_PROBLEM STATEMENT_: Print everything from the line containing "Task: Sort by Player column header" down to the line containing "Action: coord(90,43)", with both of those lines included, and omit the pictures.

_DATA FOR PROCESSING_:
######

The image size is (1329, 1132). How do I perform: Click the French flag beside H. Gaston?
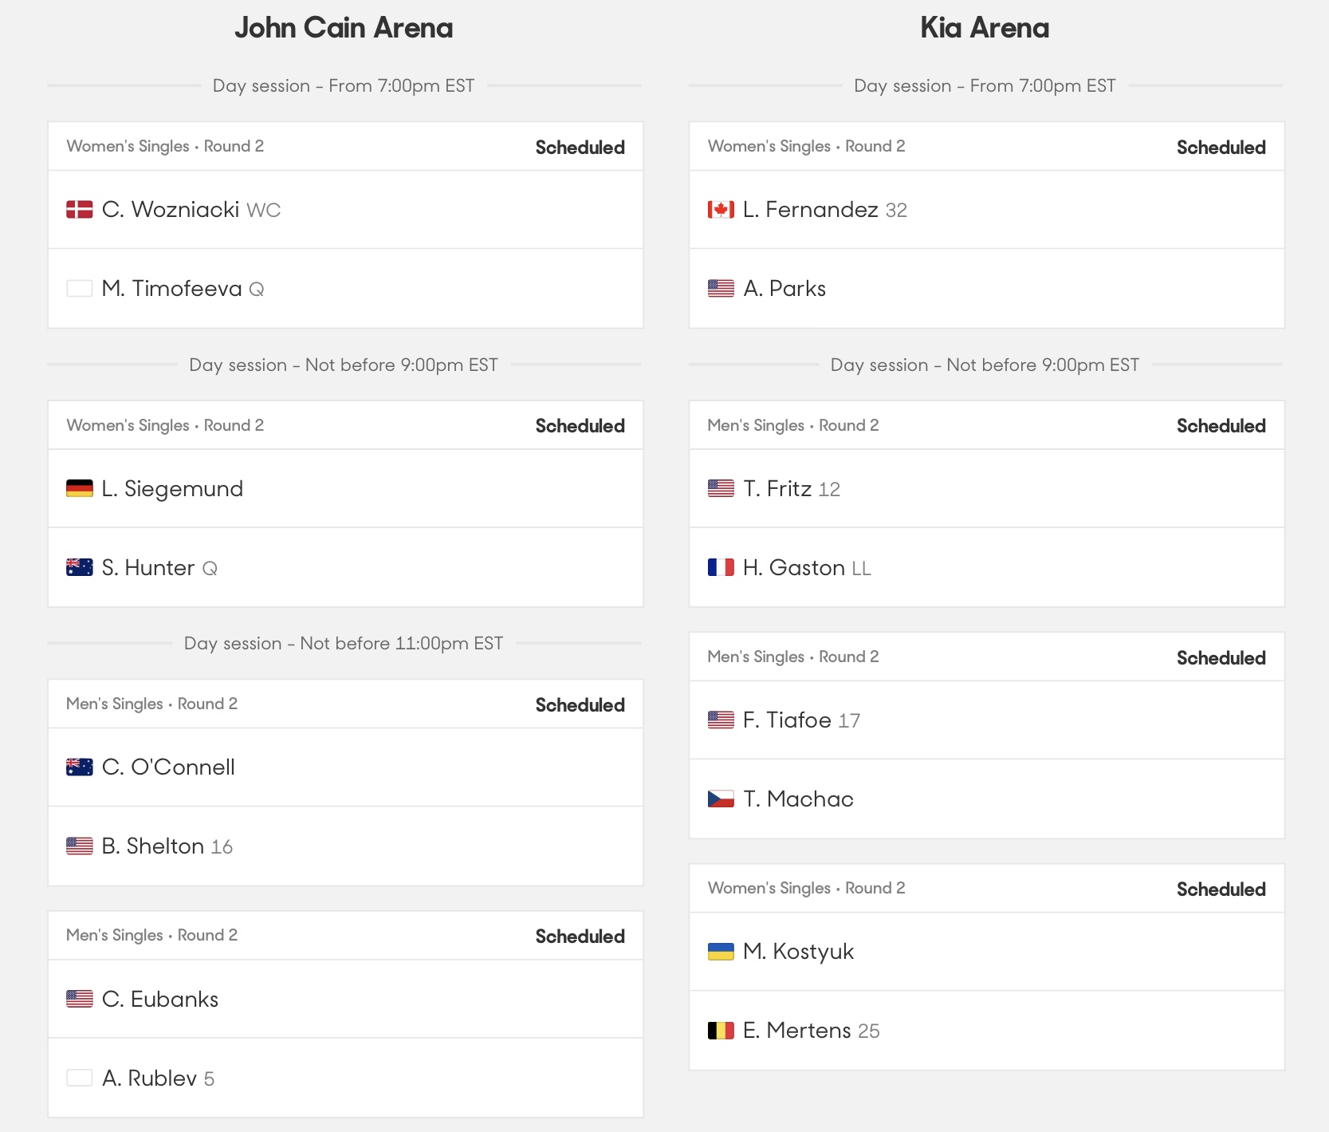pos(721,568)
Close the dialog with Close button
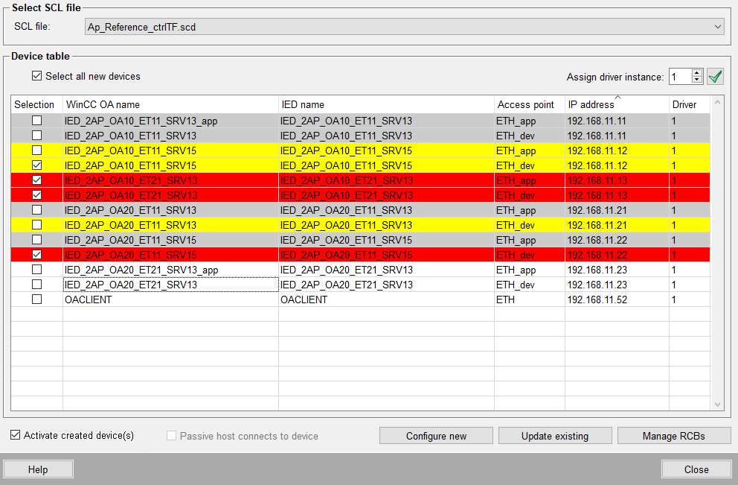738x485 pixels. [696, 469]
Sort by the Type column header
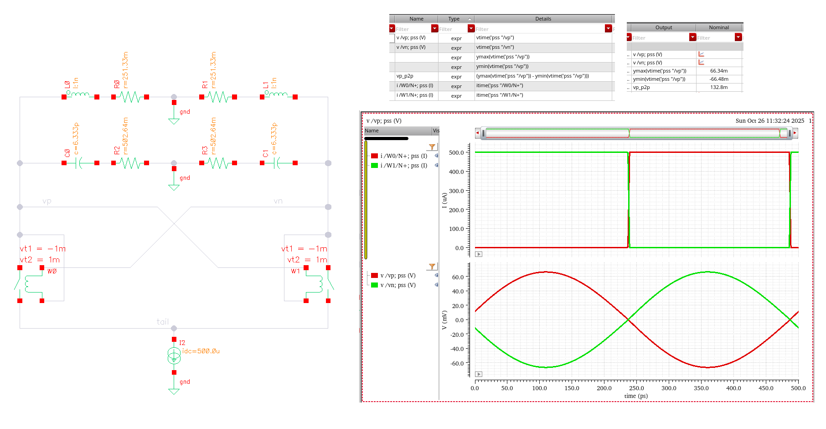Viewport: 826px width, 429px height. 454,19
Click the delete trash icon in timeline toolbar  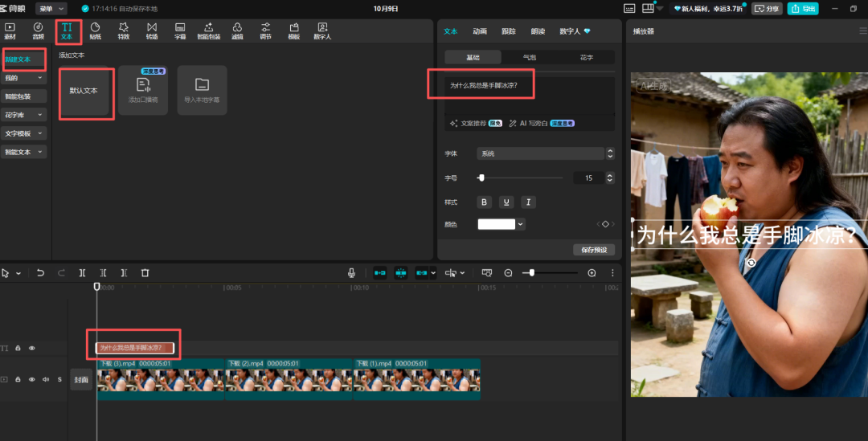(145, 273)
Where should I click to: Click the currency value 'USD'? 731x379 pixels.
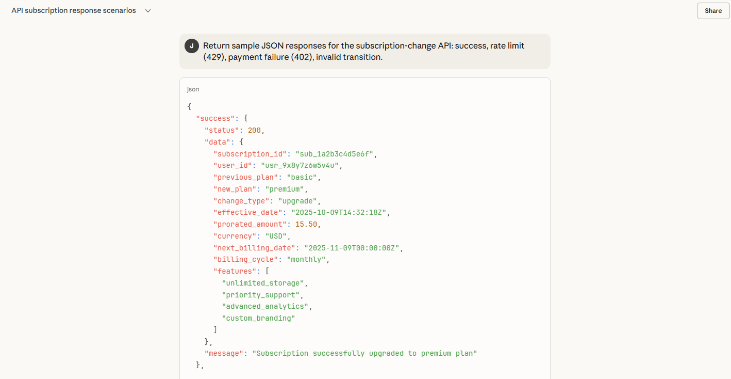pos(276,236)
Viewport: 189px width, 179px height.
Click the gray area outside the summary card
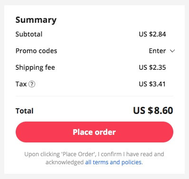pos(2,89)
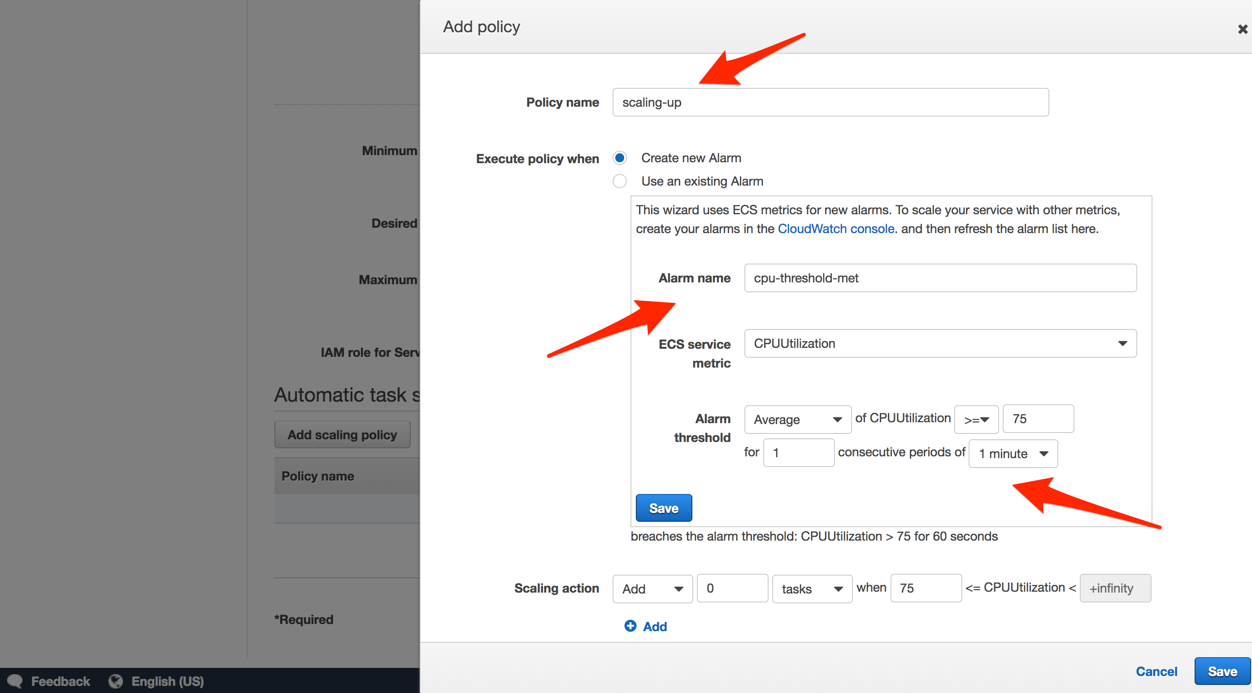Select the Create new Alarm radio button
This screenshot has width=1252, height=693.
(x=619, y=157)
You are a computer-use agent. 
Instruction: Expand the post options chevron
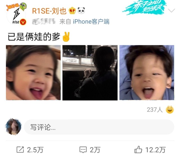tap(171, 10)
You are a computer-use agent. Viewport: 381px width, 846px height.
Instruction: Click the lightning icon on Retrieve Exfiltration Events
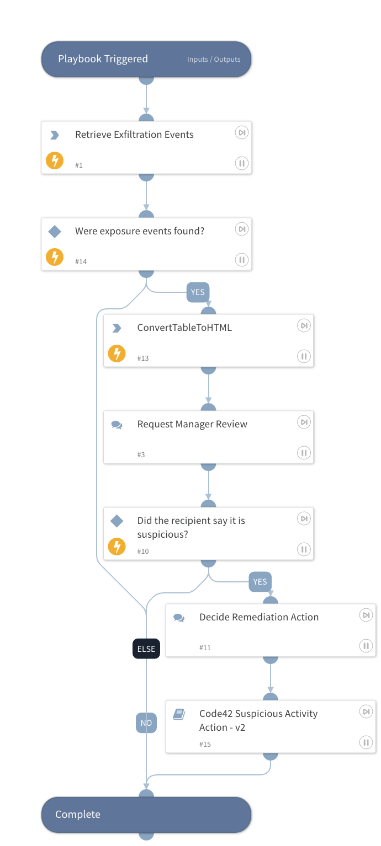(54, 160)
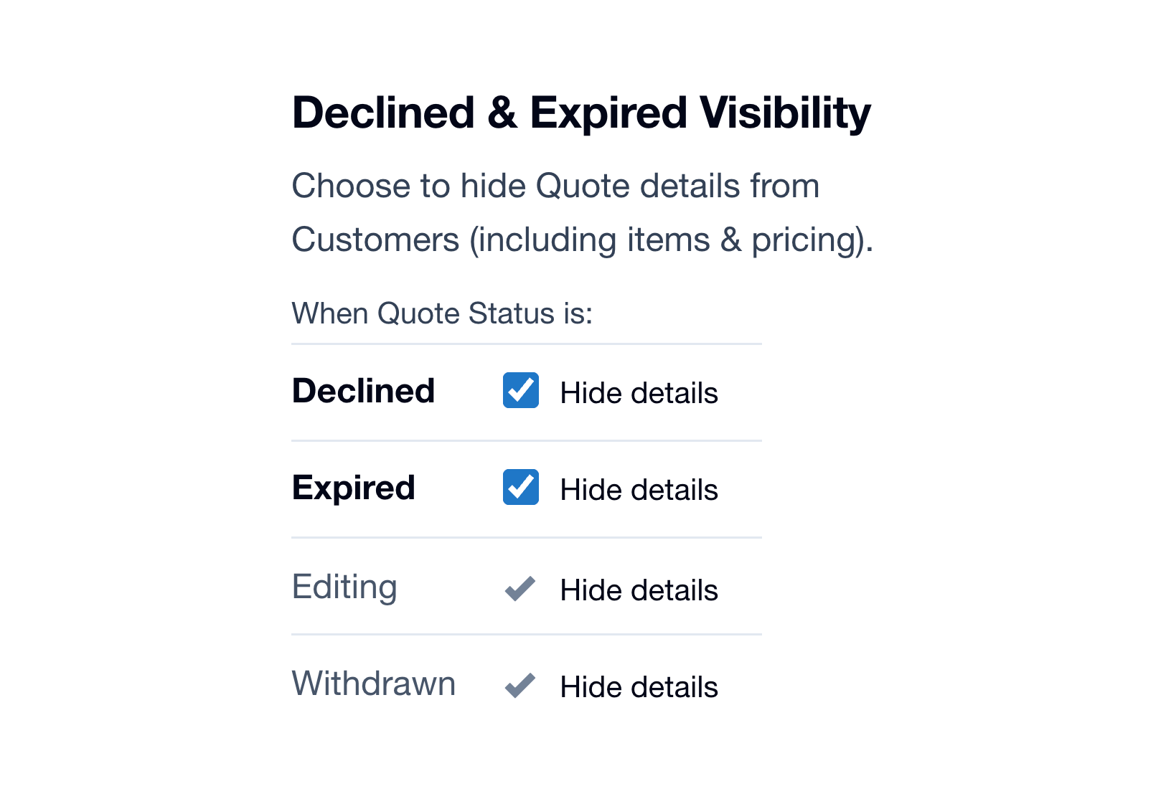The width and height of the screenshot is (1166, 799).
Task: Click Hide details text next to Declined
Action: click(639, 393)
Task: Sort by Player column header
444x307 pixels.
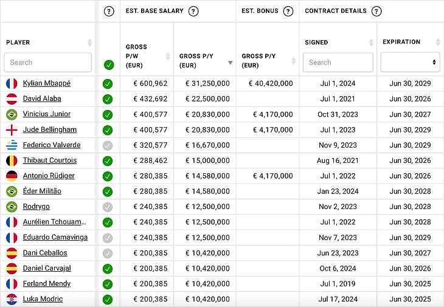Action: coord(90,43)
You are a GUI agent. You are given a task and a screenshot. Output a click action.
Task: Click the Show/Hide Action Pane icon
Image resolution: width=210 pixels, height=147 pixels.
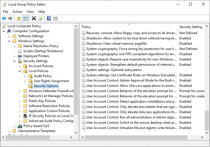(55, 19)
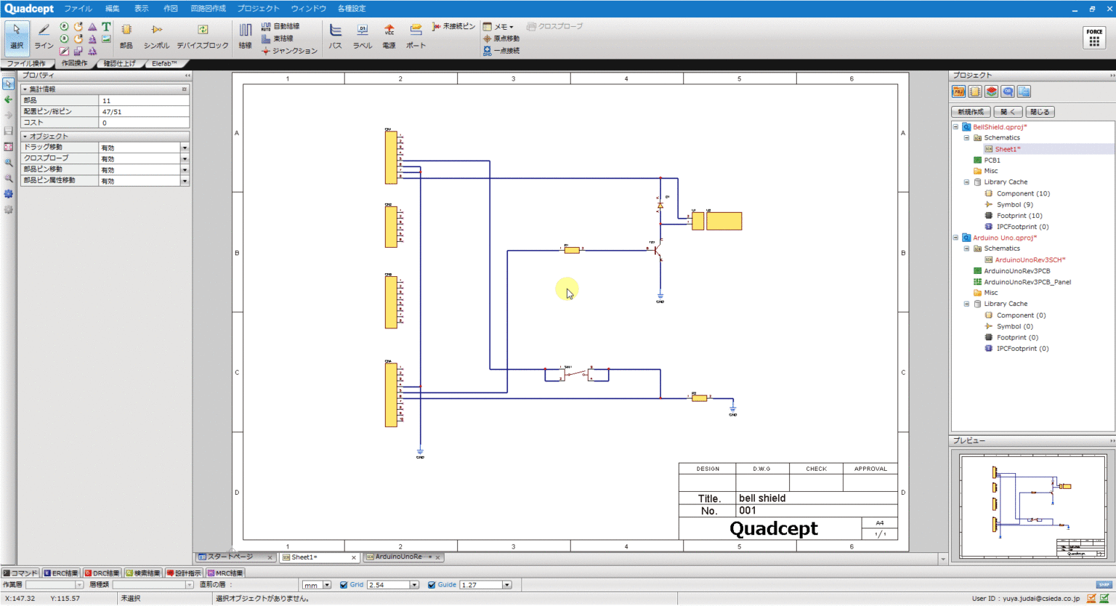Click the ラベル label tool
Screen dimensions: 1116x606
point(362,36)
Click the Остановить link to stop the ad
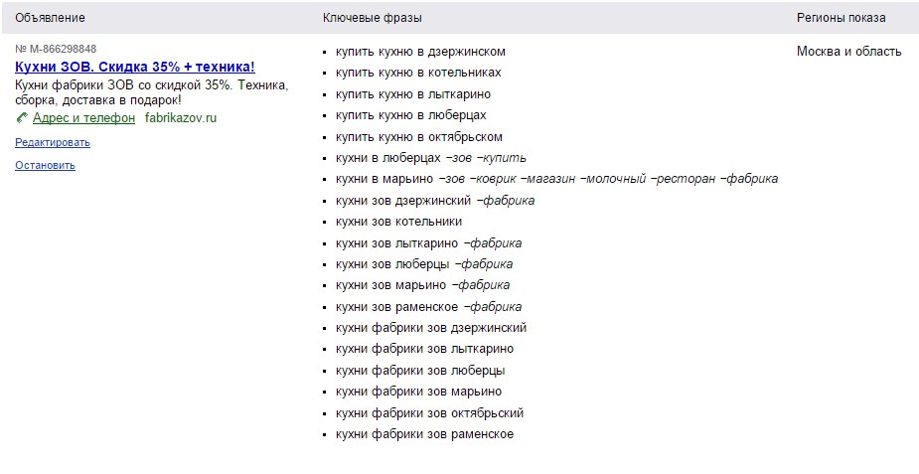Image resolution: width=919 pixels, height=474 pixels. tap(45, 165)
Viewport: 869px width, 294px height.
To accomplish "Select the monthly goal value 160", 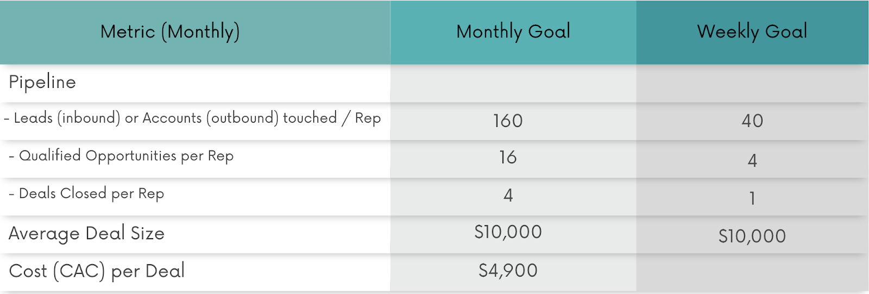I will pos(508,120).
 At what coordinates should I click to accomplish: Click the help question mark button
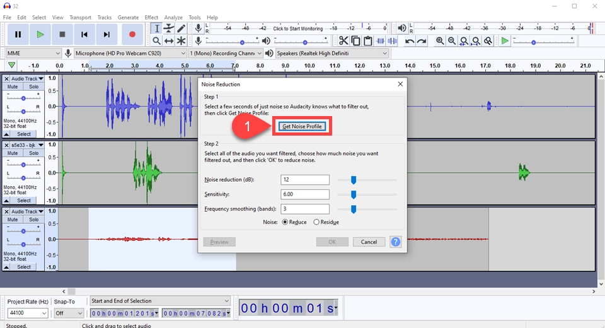click(x=395, y=242)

######

_RESULT_:
Task: Sort by Player column header
444x307 pixels.
Action: coord(90,43)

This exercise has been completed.